The Case of the Late Pig
- First edition
- Author: Margery Allingham
- Language: English
- Series: Albert Campion
- Genre: Crime fiction
- Publisher: Hodder & Stoughton
- Publication date: 1937
- Publication place: United Kingdom
- Media type: Print (Hardback & Paperback)
- Preceded by: Dancers in Mourning
- Followed by: The Fashion in Shrouds

= The Case of the Late Pig =

1937 novel by Margery Allingham

The Case of the Late Pig is a crime novel by English writer Margery Allingham, first published 1937, by Hodder & Stoughton. It is the ninth novel featuring the mysterious Albert Campion and his butler/valet/bodyguard Magersfontein Lugg.

==Plot summary==
As Lugg reads aloud the obituaries one morning, he comes across one for an old school nemesis of Campion. Surprisingly, an anonymous letter inviting Campion to the funeral has also arrived in the morning post. R.I. "Pig" Peters is reported dead according to the doctor who treated him.

Five months later, Campion receives a panicked call from a friend, something about a murder. Campion drives down to the friend's home where her father reveals the most assuredly dead body of R.I. “Pig” Peters, his head caved in no more than 12 hours earlier.

Individuals from Peters' first funeral and acquaintances of Pig attend. The village population has increased.

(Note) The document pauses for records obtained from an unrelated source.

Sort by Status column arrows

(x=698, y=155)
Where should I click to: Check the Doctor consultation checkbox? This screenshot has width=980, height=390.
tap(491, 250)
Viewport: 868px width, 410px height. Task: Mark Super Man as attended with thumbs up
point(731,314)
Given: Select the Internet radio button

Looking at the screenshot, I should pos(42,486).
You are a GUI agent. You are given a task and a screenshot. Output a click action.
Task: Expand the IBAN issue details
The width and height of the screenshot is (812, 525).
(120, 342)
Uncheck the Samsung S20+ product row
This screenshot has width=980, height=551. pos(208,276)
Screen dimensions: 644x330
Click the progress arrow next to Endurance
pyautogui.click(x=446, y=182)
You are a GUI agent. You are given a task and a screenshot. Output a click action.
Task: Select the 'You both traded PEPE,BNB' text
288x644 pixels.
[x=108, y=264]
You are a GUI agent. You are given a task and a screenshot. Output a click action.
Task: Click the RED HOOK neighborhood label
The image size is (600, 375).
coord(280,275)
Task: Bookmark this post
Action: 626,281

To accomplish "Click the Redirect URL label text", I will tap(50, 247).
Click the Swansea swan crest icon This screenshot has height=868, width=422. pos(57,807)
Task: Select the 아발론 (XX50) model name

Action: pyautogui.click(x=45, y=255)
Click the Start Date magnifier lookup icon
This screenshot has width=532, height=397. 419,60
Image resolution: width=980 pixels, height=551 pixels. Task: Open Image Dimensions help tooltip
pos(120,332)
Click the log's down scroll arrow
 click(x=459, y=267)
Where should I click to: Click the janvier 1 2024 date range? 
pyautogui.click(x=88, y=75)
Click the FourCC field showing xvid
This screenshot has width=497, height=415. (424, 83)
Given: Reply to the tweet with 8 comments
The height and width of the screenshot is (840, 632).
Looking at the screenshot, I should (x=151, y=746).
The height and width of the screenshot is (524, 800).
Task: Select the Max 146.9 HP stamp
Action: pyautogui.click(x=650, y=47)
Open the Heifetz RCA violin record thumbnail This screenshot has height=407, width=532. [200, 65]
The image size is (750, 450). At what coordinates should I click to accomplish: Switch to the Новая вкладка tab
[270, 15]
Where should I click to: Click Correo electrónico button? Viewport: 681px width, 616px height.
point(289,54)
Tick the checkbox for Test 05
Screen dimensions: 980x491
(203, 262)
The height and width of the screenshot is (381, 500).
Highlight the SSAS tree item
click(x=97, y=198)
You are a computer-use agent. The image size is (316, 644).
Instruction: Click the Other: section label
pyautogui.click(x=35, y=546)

Now begins Campion's search, which leads to a missing body, a grisly scarecrow and one too many beers for Lugg before he discovers the madman that planned more than a few murders.

This is the only Albert Campion story told in the first person by Campion.

==Television==
In two series of BBC adaptations of Allingham's stories entitled Campion (shown in the United States by PBS), Campion was played by Peter Davison, Lugg by Brian Glover and Oates by Andrew Burt. In the first series, Peter Davison sang the title music himself.

Campion adapted a total of eight novels, each of which was originally broadcast as two separate hour-long episodes.